HMRC chief urged to press ahead with £11.5bn reforms

Tax experts urge HMRCs new chairman Mike Clasper to hold his nerve and press ahead with £11.5bn transformation programme

It probably seemed like a good idea at the time but HM Revenue & Customs
officials may now regret announcing plans to save £11.5bn by transforming their
department into a model of public sector
efficiency.

But, despite mounting doubts over whether
HMRC’s £2.7bn investment
in its transformation programme, the reforms have won broad support from senior
figures in the accountancy profession.

Tax experts have urged HMRC’s new chairman Mike Clasper, a former private
equity executive, to hold his nerve and press ahead
with reforms.

Andrew Hubbard, deputy president of the Chartered Institute of Taxation, said
HMRC should stick to its original savings plan in order to minimise disruption
to tax experts and business. ‘The last thing anyone in the profession wants is
for HMRC to rip up its plans and start again,’ he said. ‘Any reform takes time
and if you say you want a different set of principles it would take even more
time.’

He said HMRC needed to ensure its organisational changes do not adversely
affect its basic services, such as dealing with postal and phone enquiries
efficiently.

A National Audit Office report earlier this month warned the ‘highly
ambitious’ five-year transformation programme might not achieve its aims by
2011.

The spending watchdog said that government estimates of where most of the
savings will come from ­ £6.3bn from an increased tax yield and around £4.1bn
from ‘transaction savings’ to business and government ­ carried a ‘high degree
of uncertainty’.

Paul Aplin, chairman of the tax faculty at the ICAEW, was broadly supportive
of the HMRC reforms ­ but he said accountants were becoming impatient to see
some benefits from the overhaul.

‘When you go through a programme of change this big you get some pain before
gain.
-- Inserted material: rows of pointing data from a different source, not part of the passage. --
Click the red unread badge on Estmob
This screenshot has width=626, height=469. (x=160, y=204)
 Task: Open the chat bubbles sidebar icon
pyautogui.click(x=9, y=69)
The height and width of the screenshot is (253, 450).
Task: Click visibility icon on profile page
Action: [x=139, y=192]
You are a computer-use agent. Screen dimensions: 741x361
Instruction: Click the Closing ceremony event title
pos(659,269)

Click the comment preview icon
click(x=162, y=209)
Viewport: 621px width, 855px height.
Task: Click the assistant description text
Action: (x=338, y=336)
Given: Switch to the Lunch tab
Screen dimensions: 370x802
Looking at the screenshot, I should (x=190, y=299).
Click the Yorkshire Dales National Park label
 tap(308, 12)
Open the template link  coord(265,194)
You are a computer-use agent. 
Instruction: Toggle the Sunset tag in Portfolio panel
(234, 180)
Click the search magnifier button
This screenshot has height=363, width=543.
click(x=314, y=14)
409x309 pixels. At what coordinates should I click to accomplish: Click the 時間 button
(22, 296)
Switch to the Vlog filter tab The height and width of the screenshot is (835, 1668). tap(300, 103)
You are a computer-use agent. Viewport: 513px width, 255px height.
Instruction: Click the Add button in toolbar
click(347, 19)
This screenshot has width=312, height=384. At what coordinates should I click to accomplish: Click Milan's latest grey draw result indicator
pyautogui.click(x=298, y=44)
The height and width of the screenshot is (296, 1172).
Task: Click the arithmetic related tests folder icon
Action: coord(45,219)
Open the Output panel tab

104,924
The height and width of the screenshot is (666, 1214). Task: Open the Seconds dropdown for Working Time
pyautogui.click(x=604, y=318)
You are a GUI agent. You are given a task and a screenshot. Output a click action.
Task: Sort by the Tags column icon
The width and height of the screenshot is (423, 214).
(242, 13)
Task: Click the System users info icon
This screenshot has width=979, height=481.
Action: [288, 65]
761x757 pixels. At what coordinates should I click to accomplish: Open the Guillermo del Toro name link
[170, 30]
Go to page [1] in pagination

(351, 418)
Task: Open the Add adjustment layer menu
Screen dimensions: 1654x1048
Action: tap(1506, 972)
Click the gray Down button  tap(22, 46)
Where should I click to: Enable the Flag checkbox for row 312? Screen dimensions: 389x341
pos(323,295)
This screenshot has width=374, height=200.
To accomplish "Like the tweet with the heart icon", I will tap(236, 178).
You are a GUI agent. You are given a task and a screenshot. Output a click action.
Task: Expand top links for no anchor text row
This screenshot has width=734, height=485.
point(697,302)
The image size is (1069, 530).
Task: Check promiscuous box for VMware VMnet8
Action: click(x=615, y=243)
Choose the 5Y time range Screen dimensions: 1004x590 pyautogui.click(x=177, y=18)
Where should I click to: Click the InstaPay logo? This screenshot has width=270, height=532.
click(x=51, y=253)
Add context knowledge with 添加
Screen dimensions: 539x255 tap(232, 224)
However I’d like to see some gain.’

Francesca Lagerberg, partner at Grant Thornton, described HMRC’s trans
formation programme as a ‘monster’ of a project and said its managers need
breathing space to make the changes.

‘The HMRC has already begun the long process of bringing themselves into the
modern age,’ she said. ‘It’s a bit like turning round a tanker. It takes time.’